EXERCISE> Output nothing but the lines from the first line of the entries to the line with "Given: Select the Check sheet tab", inclusive, exactly as they read.

Stored data entries:
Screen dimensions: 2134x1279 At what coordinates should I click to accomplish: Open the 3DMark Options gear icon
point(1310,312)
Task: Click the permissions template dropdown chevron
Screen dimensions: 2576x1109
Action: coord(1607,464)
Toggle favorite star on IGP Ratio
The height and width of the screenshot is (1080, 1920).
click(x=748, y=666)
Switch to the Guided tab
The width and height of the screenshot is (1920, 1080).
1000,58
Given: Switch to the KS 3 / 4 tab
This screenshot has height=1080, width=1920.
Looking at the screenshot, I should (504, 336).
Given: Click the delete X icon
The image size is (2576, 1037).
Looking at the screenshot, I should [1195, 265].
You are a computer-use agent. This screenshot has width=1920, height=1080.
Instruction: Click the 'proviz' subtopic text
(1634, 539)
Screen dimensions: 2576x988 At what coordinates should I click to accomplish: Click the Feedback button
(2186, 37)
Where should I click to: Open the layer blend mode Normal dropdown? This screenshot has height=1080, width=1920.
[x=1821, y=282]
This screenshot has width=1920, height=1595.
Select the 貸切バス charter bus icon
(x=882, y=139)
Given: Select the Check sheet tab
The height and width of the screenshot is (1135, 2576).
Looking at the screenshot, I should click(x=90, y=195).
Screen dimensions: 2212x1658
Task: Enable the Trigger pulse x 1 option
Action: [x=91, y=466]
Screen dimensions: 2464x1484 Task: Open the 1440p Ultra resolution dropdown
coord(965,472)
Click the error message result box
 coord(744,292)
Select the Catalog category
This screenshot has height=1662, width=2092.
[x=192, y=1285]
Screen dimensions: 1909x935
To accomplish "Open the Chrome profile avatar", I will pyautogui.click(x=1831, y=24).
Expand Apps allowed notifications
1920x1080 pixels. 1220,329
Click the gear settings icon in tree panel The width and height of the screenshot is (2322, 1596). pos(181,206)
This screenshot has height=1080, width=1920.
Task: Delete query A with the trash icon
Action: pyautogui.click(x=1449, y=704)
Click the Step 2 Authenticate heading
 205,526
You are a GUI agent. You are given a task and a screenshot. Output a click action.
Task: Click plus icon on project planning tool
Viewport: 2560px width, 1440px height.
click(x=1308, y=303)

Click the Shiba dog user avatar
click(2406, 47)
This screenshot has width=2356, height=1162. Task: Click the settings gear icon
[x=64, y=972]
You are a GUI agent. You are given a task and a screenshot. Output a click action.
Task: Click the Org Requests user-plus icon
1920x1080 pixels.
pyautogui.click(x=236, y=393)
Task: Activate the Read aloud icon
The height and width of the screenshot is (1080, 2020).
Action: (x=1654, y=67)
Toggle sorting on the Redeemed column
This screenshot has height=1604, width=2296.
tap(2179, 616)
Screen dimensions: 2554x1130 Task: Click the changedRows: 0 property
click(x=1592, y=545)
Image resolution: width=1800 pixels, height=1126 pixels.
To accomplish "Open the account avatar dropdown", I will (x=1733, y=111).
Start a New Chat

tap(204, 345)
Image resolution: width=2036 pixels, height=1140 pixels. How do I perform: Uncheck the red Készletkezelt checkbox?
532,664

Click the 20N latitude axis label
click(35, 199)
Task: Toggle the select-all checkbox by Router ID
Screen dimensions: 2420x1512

REPLY TO THE EXERCISE>
Screen dimensions: 2134x1279 At what coordinates should I click to accomplish: Open the 3DMark Options gear icon
point(1310,312)
Task: Click the permissions template dropdown chevron
Screen dimensions: 2576x1109
Action: coord(1607,464)
Toggle favorite star on IGP Ratio
The height and width of the screenshot is (1080, 1920).
click(x=748, y=666)
Switch to the Guided tab
The width and height of the screenshot is (1920, 1080).
1000,58
Given: Switch to the KS 3 / 4 tab
This screenshot has height=1080, width=1920.
Looking at the screenshot, I should (504, 336).
Given: Click the delete X icon
The image size is (2576, 1037).
Looking at the screenshot, I should [1195, 265].
You are a computer-use agent. This screenshot has width=1920, height=1080.
Instruction: Click the 'proviz' subtopic text
(1634, 539)
Screen dimensions: 2576x988 At what coordinates should I click to accomplish: Click the Feedback button
(2186, 37)
Where should I click to: Open the layer blend mode Normal dropdown? This screenshot has height=1080, width=1920.
[x=1821, y=282]
This screenshot has width=1920, height=1595.
Select the 貸切バス charter bus icon
(x=882, y=139)
Given: Select the Check sheet tab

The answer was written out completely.